Find every line in the rows below that contains the string "chart" and copy each of those lines. Matching is case-sensitive.

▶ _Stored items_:
___

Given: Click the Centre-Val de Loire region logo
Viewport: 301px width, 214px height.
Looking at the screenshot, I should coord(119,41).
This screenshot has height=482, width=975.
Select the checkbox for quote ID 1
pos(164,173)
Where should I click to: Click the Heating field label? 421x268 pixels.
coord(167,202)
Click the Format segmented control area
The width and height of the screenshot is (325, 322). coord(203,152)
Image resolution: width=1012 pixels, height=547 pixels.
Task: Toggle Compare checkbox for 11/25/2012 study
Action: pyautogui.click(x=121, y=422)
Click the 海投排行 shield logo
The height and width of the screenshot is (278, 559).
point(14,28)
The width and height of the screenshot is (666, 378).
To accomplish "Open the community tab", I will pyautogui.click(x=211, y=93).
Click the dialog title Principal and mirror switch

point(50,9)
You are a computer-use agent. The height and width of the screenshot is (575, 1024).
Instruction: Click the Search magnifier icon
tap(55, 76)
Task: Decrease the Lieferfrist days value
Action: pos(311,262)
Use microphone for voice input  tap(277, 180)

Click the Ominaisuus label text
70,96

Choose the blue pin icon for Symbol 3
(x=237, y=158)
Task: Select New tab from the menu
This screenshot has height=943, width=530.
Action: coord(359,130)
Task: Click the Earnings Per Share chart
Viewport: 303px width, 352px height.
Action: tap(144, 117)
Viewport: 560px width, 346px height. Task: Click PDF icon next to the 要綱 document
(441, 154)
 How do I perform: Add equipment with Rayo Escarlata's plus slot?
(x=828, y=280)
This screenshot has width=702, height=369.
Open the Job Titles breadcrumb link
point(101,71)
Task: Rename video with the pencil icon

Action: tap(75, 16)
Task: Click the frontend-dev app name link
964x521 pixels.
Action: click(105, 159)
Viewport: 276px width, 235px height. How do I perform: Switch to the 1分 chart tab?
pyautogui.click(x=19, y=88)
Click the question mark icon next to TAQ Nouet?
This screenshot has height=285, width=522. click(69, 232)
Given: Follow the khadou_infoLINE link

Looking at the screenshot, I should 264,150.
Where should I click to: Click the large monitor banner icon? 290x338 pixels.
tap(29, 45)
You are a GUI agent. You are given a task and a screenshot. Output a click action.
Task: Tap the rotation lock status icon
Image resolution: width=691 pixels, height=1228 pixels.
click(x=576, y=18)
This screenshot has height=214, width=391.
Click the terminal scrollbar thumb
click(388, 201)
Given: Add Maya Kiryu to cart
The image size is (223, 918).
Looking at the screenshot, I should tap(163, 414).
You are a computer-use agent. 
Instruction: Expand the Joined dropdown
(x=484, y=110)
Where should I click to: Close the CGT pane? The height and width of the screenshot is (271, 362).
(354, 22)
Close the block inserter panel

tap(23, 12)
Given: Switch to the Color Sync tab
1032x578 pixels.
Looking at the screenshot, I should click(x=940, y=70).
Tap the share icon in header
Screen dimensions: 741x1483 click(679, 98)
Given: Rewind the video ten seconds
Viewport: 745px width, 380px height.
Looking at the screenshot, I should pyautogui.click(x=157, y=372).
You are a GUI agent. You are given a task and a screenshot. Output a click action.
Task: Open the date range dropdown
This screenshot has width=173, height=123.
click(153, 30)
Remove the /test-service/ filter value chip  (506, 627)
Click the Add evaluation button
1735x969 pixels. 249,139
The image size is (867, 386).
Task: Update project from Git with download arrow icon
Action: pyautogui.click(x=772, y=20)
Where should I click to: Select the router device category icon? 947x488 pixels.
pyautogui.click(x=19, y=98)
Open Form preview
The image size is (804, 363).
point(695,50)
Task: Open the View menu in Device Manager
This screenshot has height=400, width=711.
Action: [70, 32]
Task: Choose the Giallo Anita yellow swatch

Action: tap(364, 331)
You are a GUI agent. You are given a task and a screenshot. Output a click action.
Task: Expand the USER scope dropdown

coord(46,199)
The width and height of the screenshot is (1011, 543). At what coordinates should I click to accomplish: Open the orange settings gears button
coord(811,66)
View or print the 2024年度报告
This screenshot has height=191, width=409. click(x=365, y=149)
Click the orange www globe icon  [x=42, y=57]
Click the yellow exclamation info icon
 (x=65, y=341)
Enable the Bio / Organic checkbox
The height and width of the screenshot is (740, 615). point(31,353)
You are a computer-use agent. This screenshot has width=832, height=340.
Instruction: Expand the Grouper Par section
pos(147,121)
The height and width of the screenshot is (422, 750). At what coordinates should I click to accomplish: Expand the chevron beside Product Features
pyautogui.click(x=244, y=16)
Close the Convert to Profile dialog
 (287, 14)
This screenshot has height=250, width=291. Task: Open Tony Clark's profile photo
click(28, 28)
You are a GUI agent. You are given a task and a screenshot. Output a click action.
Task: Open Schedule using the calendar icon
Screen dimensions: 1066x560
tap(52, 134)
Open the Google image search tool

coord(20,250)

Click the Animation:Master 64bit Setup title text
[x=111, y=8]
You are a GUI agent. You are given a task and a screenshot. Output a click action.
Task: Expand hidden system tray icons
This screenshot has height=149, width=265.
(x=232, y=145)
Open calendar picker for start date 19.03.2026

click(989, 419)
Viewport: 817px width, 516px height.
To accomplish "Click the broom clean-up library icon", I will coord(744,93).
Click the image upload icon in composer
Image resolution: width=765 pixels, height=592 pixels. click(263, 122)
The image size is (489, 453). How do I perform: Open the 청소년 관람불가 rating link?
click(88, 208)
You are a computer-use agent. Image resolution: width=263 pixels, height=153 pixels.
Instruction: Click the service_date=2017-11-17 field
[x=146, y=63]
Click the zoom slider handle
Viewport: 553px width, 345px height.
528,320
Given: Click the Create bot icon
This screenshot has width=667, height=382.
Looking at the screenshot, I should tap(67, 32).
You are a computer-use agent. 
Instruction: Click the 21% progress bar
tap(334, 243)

___

▶ _THE COMPLETED TASK_:
Task: Click the Earnings Per Share chart
Viewport: 276px width, 235px height. How do I perform: Switch to the 1分 chart tab?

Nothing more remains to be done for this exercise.